Copy word for word everything from the start of the entries down to the line containing "tap(1203, 73)", both ends included. Leave the pictures out of your copy.

— start Input for this task —

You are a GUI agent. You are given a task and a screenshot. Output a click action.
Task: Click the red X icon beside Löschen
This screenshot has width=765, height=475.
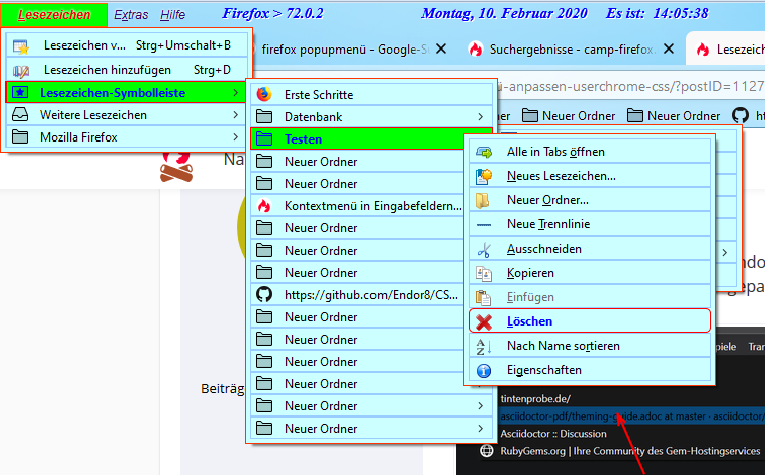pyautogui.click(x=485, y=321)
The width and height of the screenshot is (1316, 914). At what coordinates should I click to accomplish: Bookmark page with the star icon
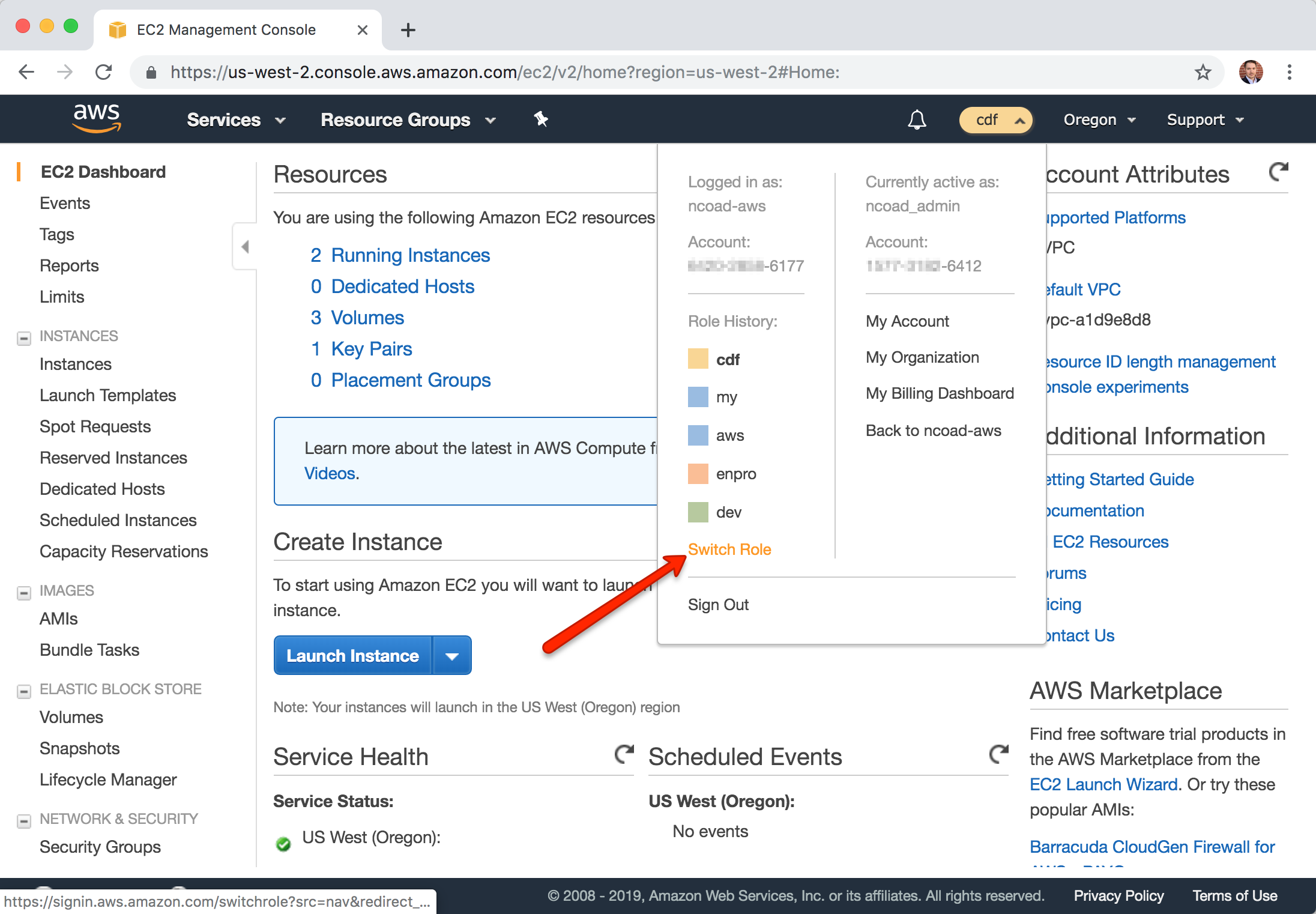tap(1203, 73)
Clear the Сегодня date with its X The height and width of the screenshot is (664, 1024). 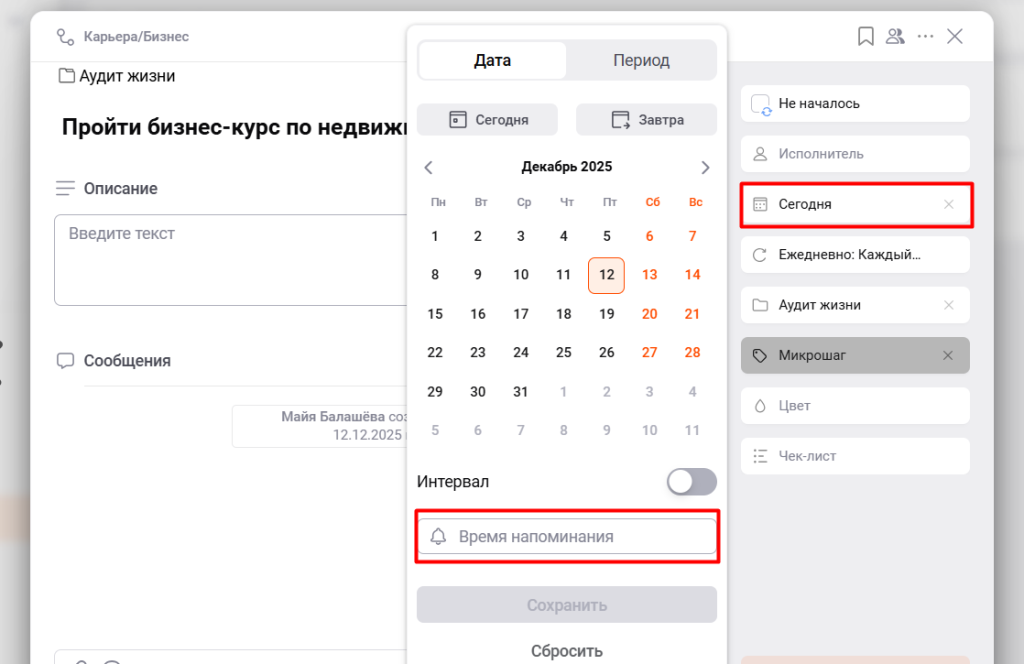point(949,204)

— end Input for this task —

> **Response to this exercise**:
You are a GUI agent. You are given a task and a screenshot. Output a click action.
Task: Click the red X icon beside Löschen
This screenshot has width=765, height=475.
pyautogui.click(x=485, y=321)
The width and height of the screenshot is (1316, 914). At what coordinates should I click to accomplish: Bookmark page with the star icon
tap(1203, 73)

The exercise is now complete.